With Hyland out of the way, the new man on the block was ready to step up. And boy did he do that. John Daly was one of the few people in Finglas who would stand up to him. Daly, who shot to fame when he rang RTE’s Liveline from his cell inside Ireland’s supposed top security Portlaoise jail in May 2007, got out prison in August that year. He too saw the vacuum created by the death of Hyland, to whom he was close, and started making plans to take over his pal’s empire. He may as well have signed his own death warrant. Within three months, Daly was dead, killed as he sat in a taxi in Finglas. The main suspect is Marlo’s successor – the man who’ll do anything to protect his patch. He’s also suspected of ordering the murder in Finglas in August last year of armed robber Paul `Farmer’ Martin – shot dead as he sat in a pub following a friend’s funeral.
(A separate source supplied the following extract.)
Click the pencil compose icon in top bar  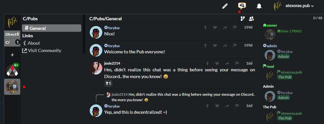click(x=225, y=6)
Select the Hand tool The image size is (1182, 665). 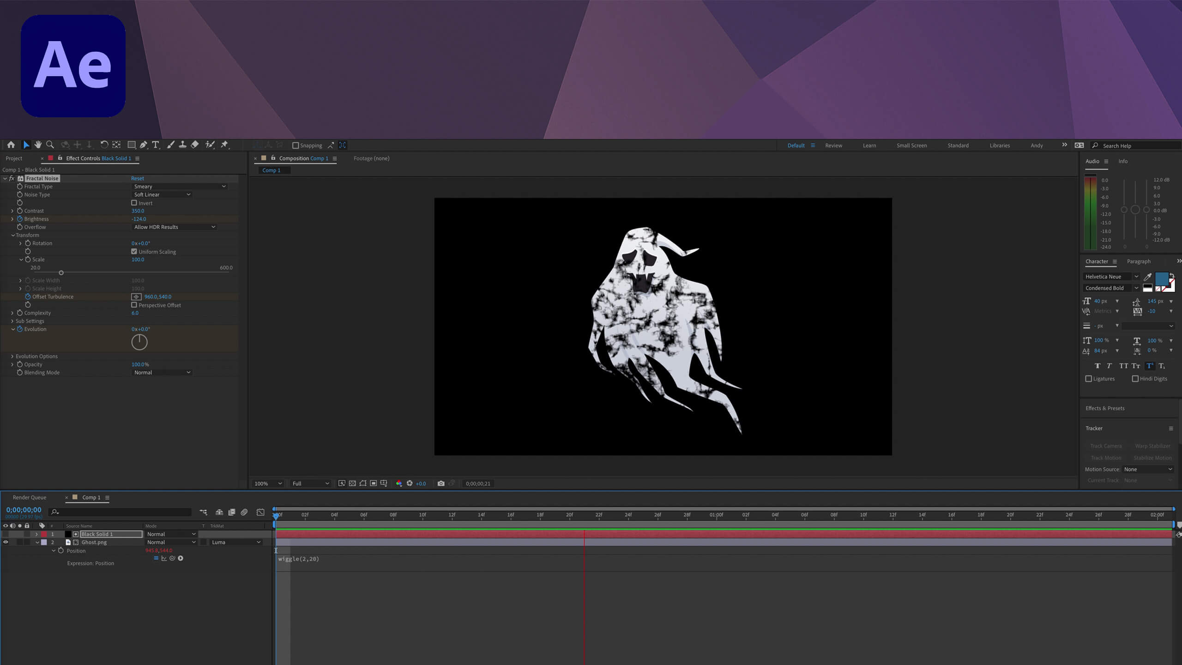[38, 145]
Gardai also reckon he was behind the murders of Cronin and Maloney.This guy clearly takes no prisoners. Get in his way and you’ll soon be suffering from an extreme case of lead poisoning. I suspect he knows he’s facing a good stretch of time behind bars and is getting rid of anyone who he perceives as a threat to his business before he gets locked up. That’s probably why he got Cronin killed last week – he was living in Finglas and, like all of the wannabe gangsters, thought he was somebody. We can’t name him at the moment. If he’s convicted of the charge he is facing, we’ll be able to name him for that – but it’s highly unlikely we’ll be able to unmask him as the serial killer he is. That’s libel for you. The only way we will be able to reveal his name is if he ends up dead himself, which is not as unlikely as he thinks. In recent weeks, he has been boasting that he is confident the charges against him are going to be dropped. I personally would not be too sure. Anyway, 10 years behind bars might just be the best thing that could happen to him. Sooner or later, somebody stronger, more deadly, more vicious and less human will come along and do what he did to Cronin, Maloney, Martin and Daly. Nobody is invincible. Gangland is in a constant state of flux. One day your friend is your enemy, the next day your enemy is still your enemy and he's standing over you with a Glock. There are no friendships, there is no loyalty. Every now and again, a new Mr Big emerges in gangland. Someone who sticks his head above the parapet and reckons he’s the main man; someone who believes the hype about himself and thinks he’s untouchable, that the cops won’t get him and no criminal would dare. He’s invariably wrong on both counts. Cahill, Gilligan, Hyland, PJ Judge, the list is endless of people who either fought the law and the law won – or were killed by their pals. It just might be better for this new Mr Big if the good guys get him – before the bad guys do.